Build your house on the rock - Luke 6:46 - 7:35
This passage starts with a parable - building a life on a sandy foundation vs. a solid foundation. We're called to build our lives on the most solid foundation - Jesus. If we truly place all our trust in Him, when the storms come, our house won't fall. This doesn't mean our physical or earthly house, body, possessions. We are, in fact, promised that those things will fall away, that the world will destroy us, hurt us, war against us. That isn't the house that lasts, what lasts is our spiritual house, our soul, when we place everything - even our very lives - in Jesus' hands, He promises that He is watching out for us, that He has our best interests at heart. We don't know what that will look like, but we trust that He does know best and trust His promise that He'll never fail us or leaves us, and that He does love us. So we give Him our lives and our hearts and build on His solid rock.

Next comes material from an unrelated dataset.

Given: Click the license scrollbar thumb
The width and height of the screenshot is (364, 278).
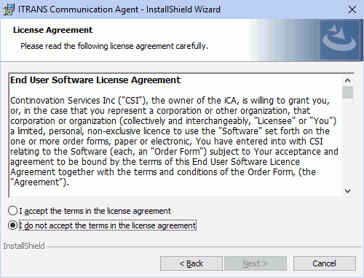Looking at the screenshot, I should coord(347,93).
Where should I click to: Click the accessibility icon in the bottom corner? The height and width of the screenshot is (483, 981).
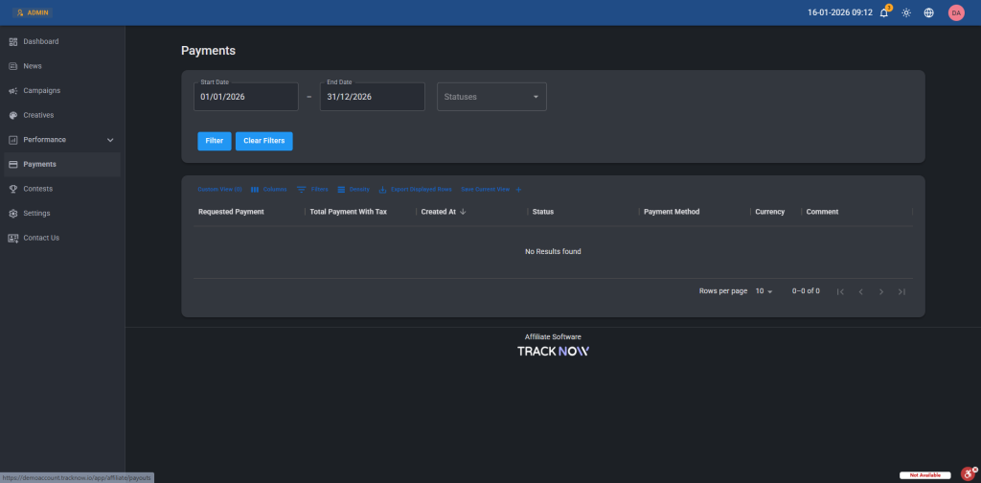[968, 473]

Thinking and Questioning -
-As you reflect on the decisions you've made in your life up until now, on what foundations have you built your life?
That's been a shifting process my whole life, really. When I was younger I'd say my life was built on my parent's foundations. Since theirs are built on God, that was a good starting point. As I got older and began to really think through believing in Jesus for myself, rather than just accepting what my parents had always told me, my foundation changed. I think it got a bit sandier at that point because I didn't believe God loved me, so I couldn't build a life on Him. As I grew to understand, accept, and believe in God's love, I began to want to give my life to Him. But I've always struggled with worrying, with thinking about what others think, with wanting to be successful in some more earthly manner. Recently, though, Jesus has become my foundation. I still want to be successful, but in an entirely different way. I want to be successful by His standards, which are totally different from the world's. But I slip off that rock and lose bricks from my house so often as I'm tempted by the world's standards of success and happiness. How I want to live my life doesn't seem rational, logical, or financially sound. It isn't...according to the world. That will always be a struggle, but I think the key is giving our lives up 100%+ to Jesus, being utterly willing to do whatever He calls us to do, and accepting His forgiveness, love, and grace when we falter and fail.

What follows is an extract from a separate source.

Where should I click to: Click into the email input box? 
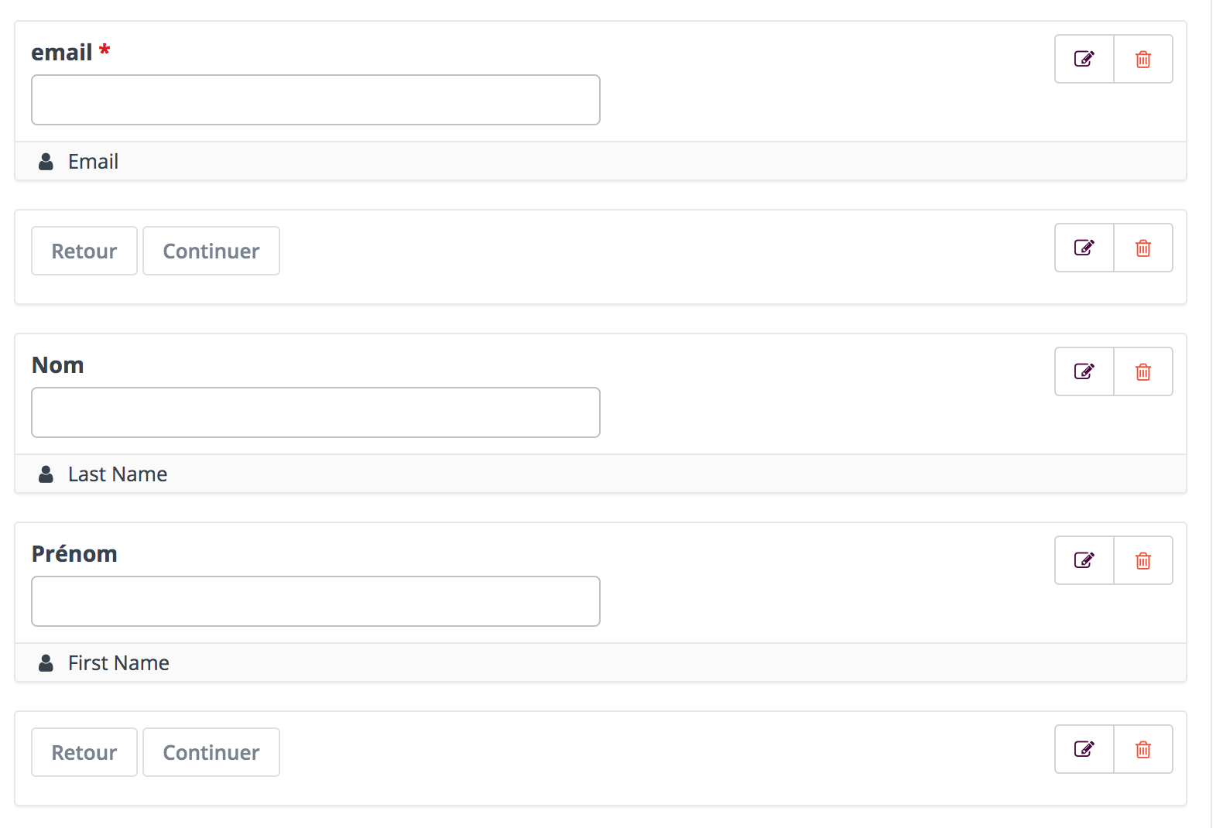[x=316, y=100]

-Jesus mentions floods and torrents as a metaphor for hardship, pain, and sudden disaster. Reflect on the was you've dealt with these storms in your life. how has God been faithful to keep your foundations firm?
There have definitely been some storms that knocked my foundation clean away. I guess that means my foundations weren't really built on God then. Many of last year's storms had me a bit shaky, but Jesus gave me the strength to keep trusting He had a plan and that His plan is good. I know I can't do it on my own strength, but I do really trust Him where I can't understand.
-The Words like security, firm, solid, and trustworthy come to mind when we think about our hope in Christ. Are there any ideas, words, or thoughts that come to mind when you think about Jesus as the foundation of your life?
Comfort. Friend. Father. Good. Love. Scary. Awesome. Powerful. Beautiful. Hard. Strong. Unknown. Adventure. Exciting.
-The parables that Jesus uses to illustrate principles of the kingdom seem simple on the surface, yet some people don't seem to get their meaning. Why do you think that is?
I think often people don't want to. They find it easier to believe in a wrathful God than a good God. They don't want to accept that Jesus loves them because then they have to give their lives to Him and build their lives on a new, sometimes difficult, but totally worth-it foundation. I think many people's minds and hearts are closed. But I know God wants everyone to know Him, and I know He loves everyone, so I know He does everything He can to show them His love and then let them make that decision for themselves. God wants our love, but He won't force us to love Him.
-As it relates to Christ's lordship, in what areas of your life does Jesus reign and in what areas is there a struggle for control?
In the past I've really struggled with my future, where I'm going and what I'm doing. Fearing to fail Him, afraid I won't do enough with my life. I have to give that fear up to Him, and He's helping me a lot! I'm not afraid of graduation or after-college anymore, God has shown me some things He wants me to do and mostly just helped me to become willing to do whatever He wants. The biggest struggle for control is over my family. There are just issues and fears and I can't give them up sometimes, I want to fix it all myself and become so overwhelmed with the fact that I can't and so afraid that fixing it isn't in God's plan. I just need to trust, trust that He knows best, and that He loves my family way more than I do, way more than I could ever imagine.